### Reading text
= Beginning of Section =
Treatment and groups
Rats received water (for control group) or GUO solution (0.5 mg/ml) for 6 weeks ad libitum in the bottle water immediately from the 2VO surgery. The GUO dose was chosen based on a previously study, which demonstrated that it was neuroprotective against seizures induced by quinolinic acid (Vinadé et al. 2003). The water consumption and body weight were monitored during the period of treatment every 2 days. The animals were randomly assigned to four different groups: sham-operated animals receiving water (SHAM-CT) or GUO (SHAM-GUO) and 2VO operated animals receiving water (2VO-CT) or GUO (2VO-GUO). The purine CSF and plasma level were evaluated after the treatment. The behavioral, histological and proteins analysis were performed 6 months postoperative.
CSF, serum and plasma sampling
CSF and blood (plasma or serum) were collected in two different times after the surgery for different parameters analysis.
Six weeks postoperative, 10 animals per group were sacrificed for purine CSF and plasma level measurements. The rats were anesthetized with sodium thiopental (40 mg/kg, 1 mL/kg, i.p.), and whole blood was obtained through a retrobulbar venous plexus puncture using a capillary tube. Plasma was separated by centrifugation at 3,000g for 10 min RT in a sodium-citrate tube. After, the animals were then positioned in a stereotaxic holder for CSF collection from the cisterna magna. The puncture was performed using an insulin syringe (27 gauge 9 1/200 length). The CSF were then centrifugated at 3,000g for 10 min 4°C to obtain a CSF cellfree supernatants. The CSF and plasma samples were frozen (−80°C) until analysis.
One day after the conclusion of the behavioral study (approximately 6 months postoperative), the CSF and serum of 40 animals (10 per group) were obtained for BDNF and/or S100B quantification, respectively. First, the rats were anesthetized and the CSF were collected accordingly reported above. After, rats were then removed from the stereotaxic apparatus and placed in a flat place; whole blood was obtained through an intracardiac puncture using a 0.37-mm diameter needle that was inserted into the intercostal space above the sternum. Serum was separated by centrifugation at 3,000g for 10 min RT. CSF and serum samples were frozen (−20°C) until analysis.
= End of Section =
Dataset entries:
= Beginning of Section =
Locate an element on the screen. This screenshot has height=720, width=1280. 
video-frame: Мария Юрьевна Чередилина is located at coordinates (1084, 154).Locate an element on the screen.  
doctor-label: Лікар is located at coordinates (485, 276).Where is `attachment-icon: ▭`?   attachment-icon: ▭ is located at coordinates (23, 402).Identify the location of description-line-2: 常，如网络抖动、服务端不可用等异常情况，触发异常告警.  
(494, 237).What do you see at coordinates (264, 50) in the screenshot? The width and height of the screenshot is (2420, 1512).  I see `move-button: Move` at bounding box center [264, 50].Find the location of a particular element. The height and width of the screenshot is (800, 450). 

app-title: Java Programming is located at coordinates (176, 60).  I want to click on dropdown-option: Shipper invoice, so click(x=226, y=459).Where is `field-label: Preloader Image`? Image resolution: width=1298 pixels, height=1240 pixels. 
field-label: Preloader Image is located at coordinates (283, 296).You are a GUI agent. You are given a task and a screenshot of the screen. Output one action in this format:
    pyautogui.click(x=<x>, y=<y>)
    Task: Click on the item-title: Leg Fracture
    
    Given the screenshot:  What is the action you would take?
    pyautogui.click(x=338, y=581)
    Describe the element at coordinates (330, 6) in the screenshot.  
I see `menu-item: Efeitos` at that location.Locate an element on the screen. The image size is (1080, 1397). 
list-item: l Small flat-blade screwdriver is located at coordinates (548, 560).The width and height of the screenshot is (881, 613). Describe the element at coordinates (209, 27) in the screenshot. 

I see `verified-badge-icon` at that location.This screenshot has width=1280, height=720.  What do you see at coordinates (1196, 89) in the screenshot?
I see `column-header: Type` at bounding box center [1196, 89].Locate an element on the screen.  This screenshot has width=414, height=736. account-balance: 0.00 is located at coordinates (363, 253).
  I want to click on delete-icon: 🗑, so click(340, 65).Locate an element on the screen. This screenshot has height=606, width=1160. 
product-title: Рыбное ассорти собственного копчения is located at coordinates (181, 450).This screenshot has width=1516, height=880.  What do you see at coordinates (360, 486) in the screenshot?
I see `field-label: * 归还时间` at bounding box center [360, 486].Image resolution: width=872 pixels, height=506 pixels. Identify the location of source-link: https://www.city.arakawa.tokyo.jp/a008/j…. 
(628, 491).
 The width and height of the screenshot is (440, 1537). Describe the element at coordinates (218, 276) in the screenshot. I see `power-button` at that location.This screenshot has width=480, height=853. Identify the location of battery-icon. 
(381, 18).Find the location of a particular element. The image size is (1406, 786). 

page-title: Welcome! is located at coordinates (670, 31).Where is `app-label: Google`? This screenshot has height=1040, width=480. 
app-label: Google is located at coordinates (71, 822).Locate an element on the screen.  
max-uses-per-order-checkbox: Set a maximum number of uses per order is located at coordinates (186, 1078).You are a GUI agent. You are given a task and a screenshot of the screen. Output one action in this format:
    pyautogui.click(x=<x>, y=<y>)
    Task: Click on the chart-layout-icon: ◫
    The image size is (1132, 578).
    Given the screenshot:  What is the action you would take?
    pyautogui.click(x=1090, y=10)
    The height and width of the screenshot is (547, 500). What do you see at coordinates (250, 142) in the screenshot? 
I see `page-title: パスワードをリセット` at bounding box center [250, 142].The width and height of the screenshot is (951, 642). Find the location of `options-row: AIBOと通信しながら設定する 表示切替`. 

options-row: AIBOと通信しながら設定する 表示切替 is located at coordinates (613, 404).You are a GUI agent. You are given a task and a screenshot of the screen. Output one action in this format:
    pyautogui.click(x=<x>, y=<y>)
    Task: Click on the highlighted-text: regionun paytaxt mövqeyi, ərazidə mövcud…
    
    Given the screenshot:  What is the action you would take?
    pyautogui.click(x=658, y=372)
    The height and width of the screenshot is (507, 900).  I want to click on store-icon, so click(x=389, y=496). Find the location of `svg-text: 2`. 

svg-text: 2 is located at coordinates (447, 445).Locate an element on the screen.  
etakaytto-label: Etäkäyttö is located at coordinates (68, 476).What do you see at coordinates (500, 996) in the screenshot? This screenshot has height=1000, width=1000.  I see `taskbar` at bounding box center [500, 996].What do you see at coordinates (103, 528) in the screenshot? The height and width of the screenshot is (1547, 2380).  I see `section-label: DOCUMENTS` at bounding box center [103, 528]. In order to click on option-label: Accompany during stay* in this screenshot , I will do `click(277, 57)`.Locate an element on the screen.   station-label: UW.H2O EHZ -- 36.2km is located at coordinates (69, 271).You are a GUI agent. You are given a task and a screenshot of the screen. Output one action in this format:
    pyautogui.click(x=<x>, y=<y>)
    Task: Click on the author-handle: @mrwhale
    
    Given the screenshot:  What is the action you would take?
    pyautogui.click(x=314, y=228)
= End of Section =
### Check your understanding
1. Please summarize the methods text in two sentences.
2. According to the methods text, at what temperature were the CSF and plasma samples collected six weeks after surgery frozen until analysis?

### Solved tasks
1. Rats were given water or GUO solution (0.5 mg/ml) ad libitum for 6 weeks starting immediately after 2VO surgery and were randomly assigned to four groups: SHAM-CT, SHAM-GUO, 2VO-CT and 2VO-GUO. CSF and plasma were collected six weeks after surgery to measure purine levels, and CSF and serum were obtained from 40 animals about 6 months after surgery for BDNF and/or S100B quantification.

2. −80°C